[DATA FOR THIS EXERCISE]

╔══

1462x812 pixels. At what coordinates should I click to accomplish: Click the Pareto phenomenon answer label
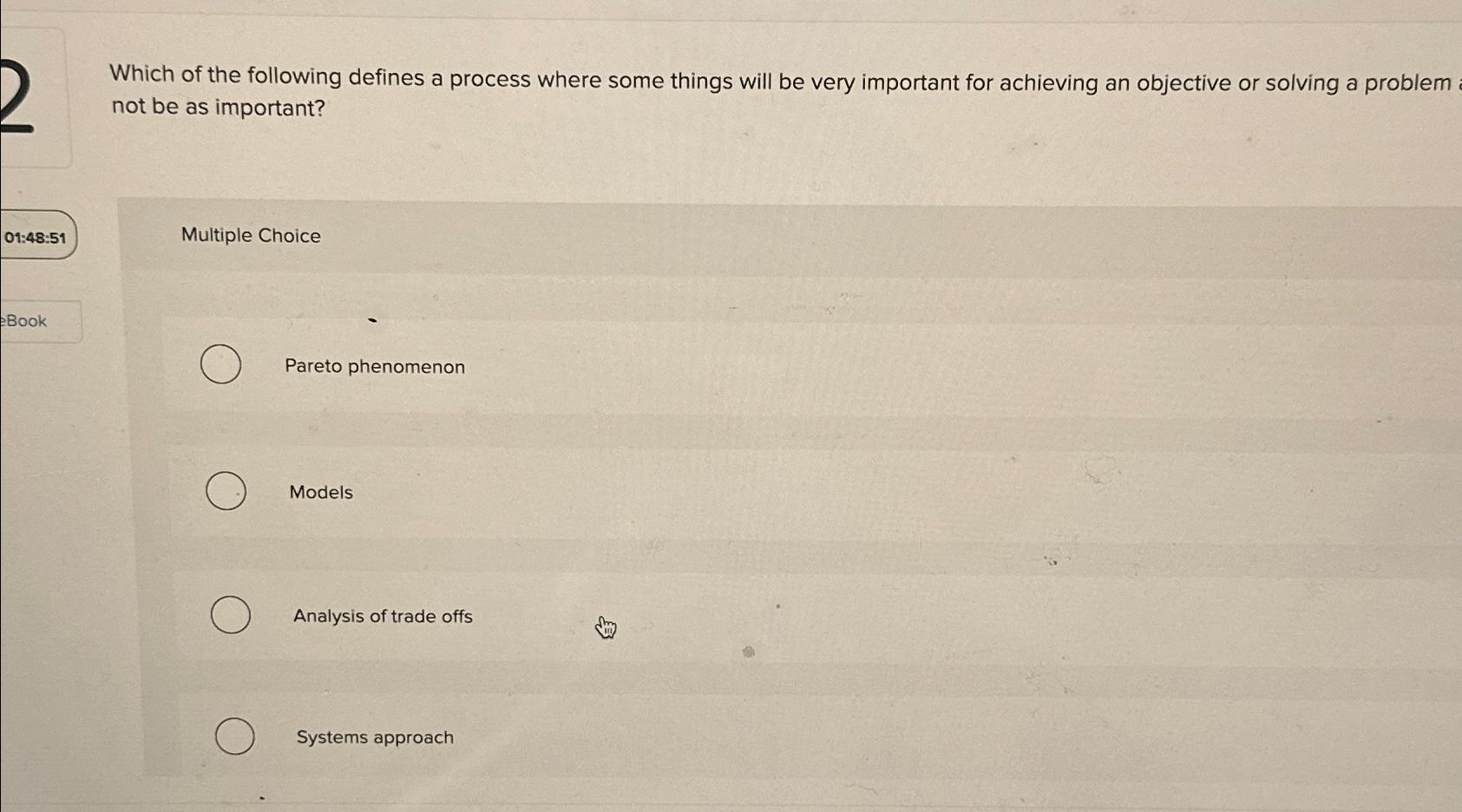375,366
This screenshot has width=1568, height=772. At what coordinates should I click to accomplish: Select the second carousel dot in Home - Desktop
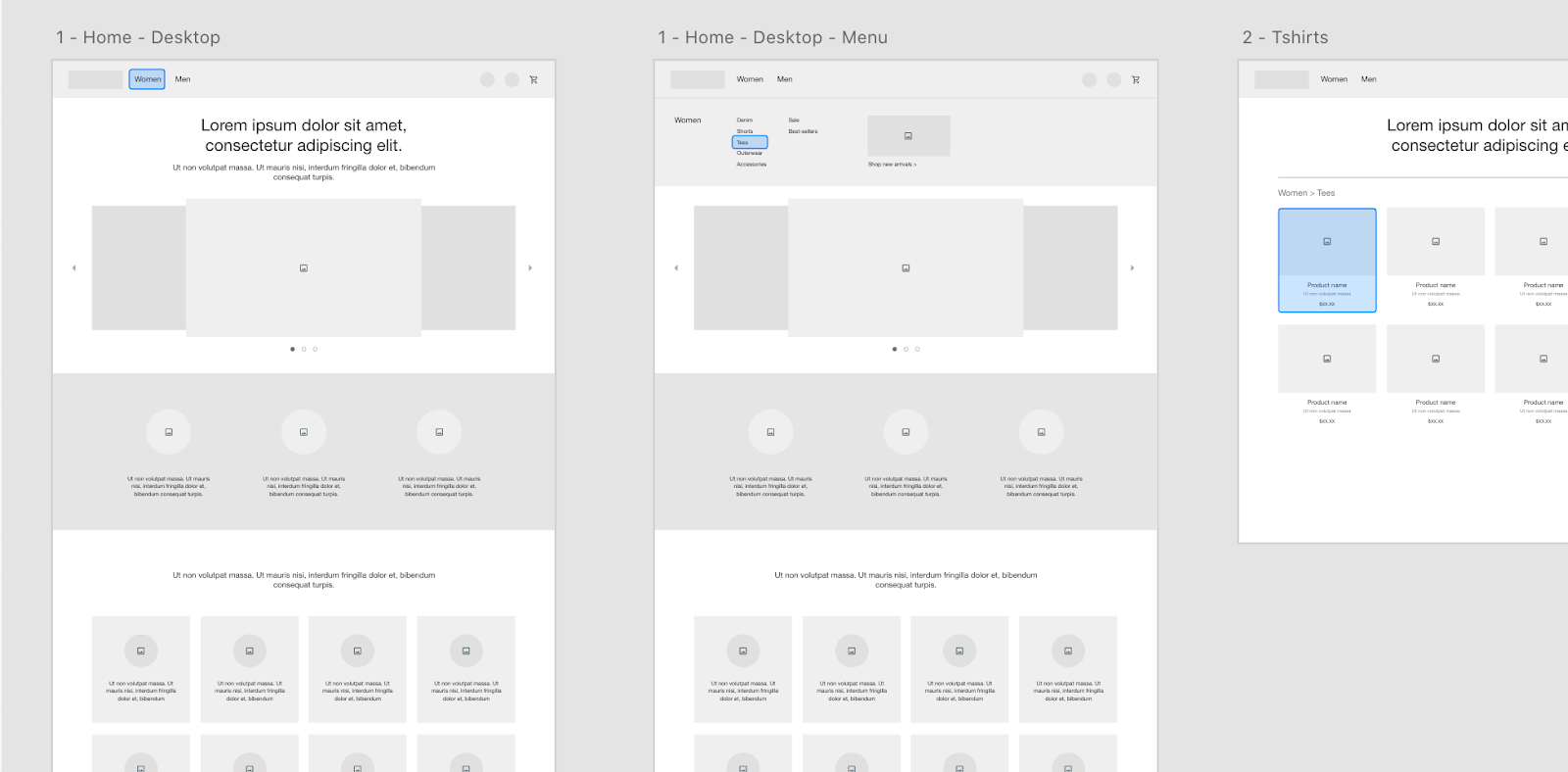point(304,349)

╚══
╔══

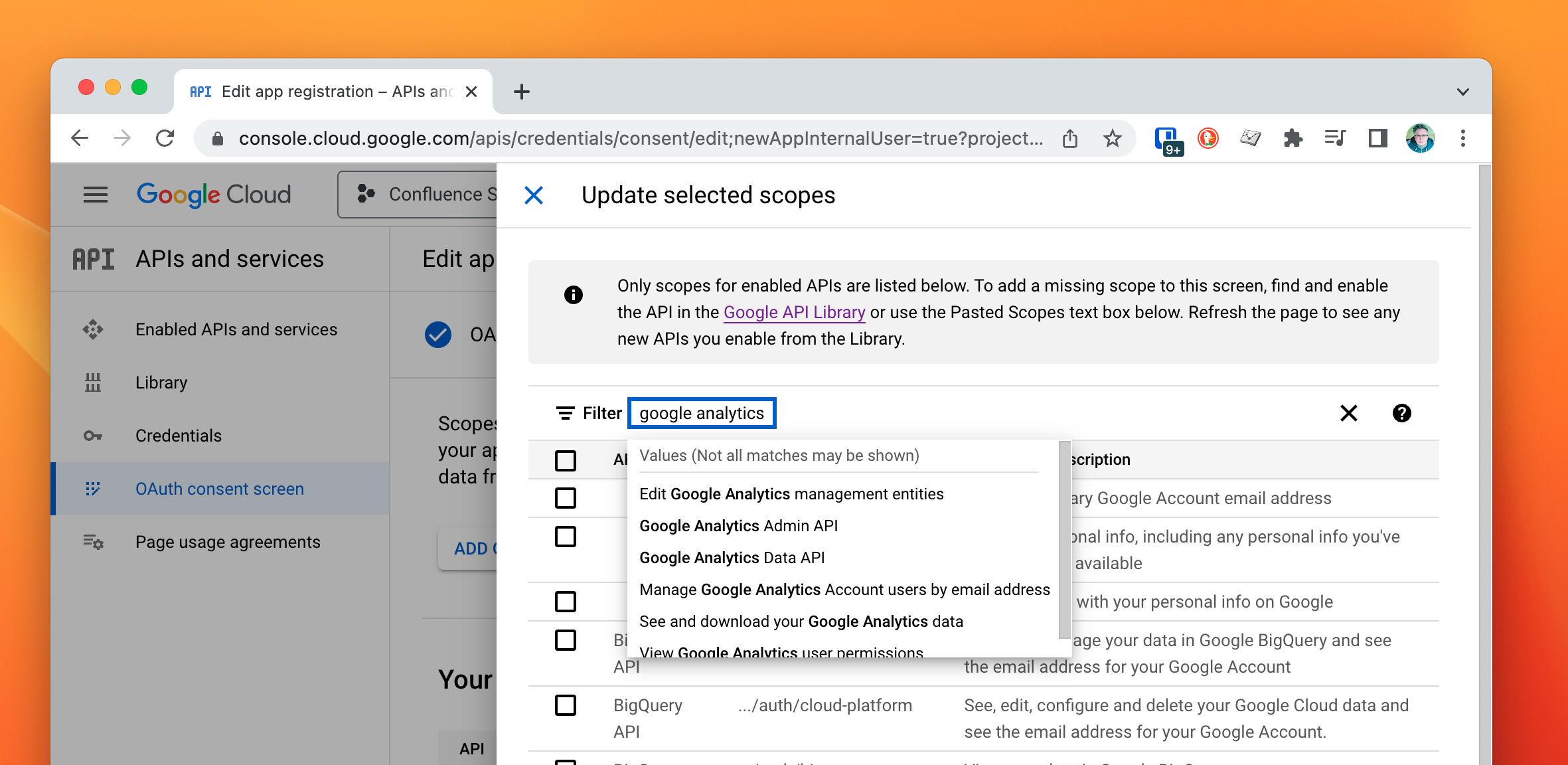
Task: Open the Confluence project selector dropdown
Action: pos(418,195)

╚══
╔══

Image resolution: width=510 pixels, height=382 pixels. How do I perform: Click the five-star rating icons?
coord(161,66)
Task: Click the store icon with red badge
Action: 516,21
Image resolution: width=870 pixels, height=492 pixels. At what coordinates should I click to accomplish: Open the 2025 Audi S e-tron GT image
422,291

╚══

[PROMPT] Copy every line in the material above that contains the string "width". Case counts.

[EXERCISE ANSWER]
This screenshot has width=1568, height=772. At what coordinates should I click to accomplish: Select the second carousel dot in Home - Desktop
Image resolution: width=510 pixels, height=382 pixels. How do I perform: Click the five-star rating icons?
Image resolution: width=870 pixels, height=492 pixels. At what coordinates should I click to accomplish: Open the 2025 Audi S e-tron GT image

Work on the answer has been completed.